An extensive review by Pakhare and Spivey [14], Budiman et al. [16] and Kathiraser et al. [18] revealed that supported metal catalysts such as Pt, Rh, Ru, Co, and Ni had been widely investigated for hydrogen and syngas production by dry methane reforming. According to Pakhare and Spivey [14] noble metals such as Pt, Rh and Ru displayed high catalytic activities and stabilities towards dry reforming of methane even with minimal metal loading. However, the activities of these noble metals were observed to vary with the nature of support. Supports such as SiO2, La2O3, ZrO2, TiO2, CeO2, Al2O3, and MgO have been investigated for these noble metals [14, 19, 20, 21]. The significant physicochemical properties that influence the activities of the noble metals-based catalyst are their high metal dispersion and the metal surface area. Nevertheless, noble metals are pricey and not readily available. Hence, their usage might not be economical in the eventuality of a scale-up process.

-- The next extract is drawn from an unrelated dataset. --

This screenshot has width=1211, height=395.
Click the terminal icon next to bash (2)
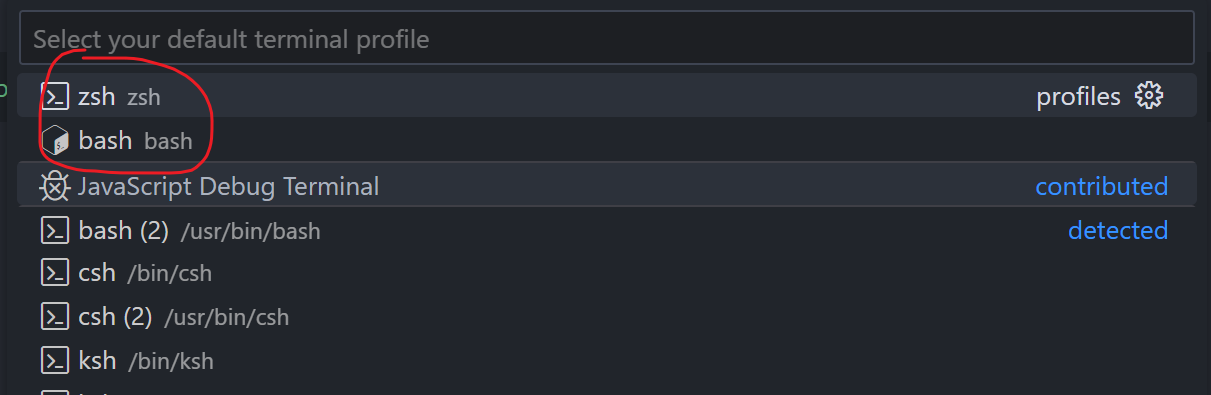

In view of this, other supported metal catalysts mostly Co, and Ni have been given full attention as catalytic candidates for hydrogen and syngas production by dry methane reforming [16, 18]. Although several studies have shown that Co and Ni catalysts have inferior catalytic activities and stability compared to the noble metals, these metals are inexpensive and readily available. Hence, Co and Ni-based catalysts have been tipped as potential candidates for scale-up of catalytic dry methane reforming. Moreover, the catalytic properties of the Co and Ni catalysts can be improved to be competitive with that of the noble metals by either using suitable supports or promoters [14].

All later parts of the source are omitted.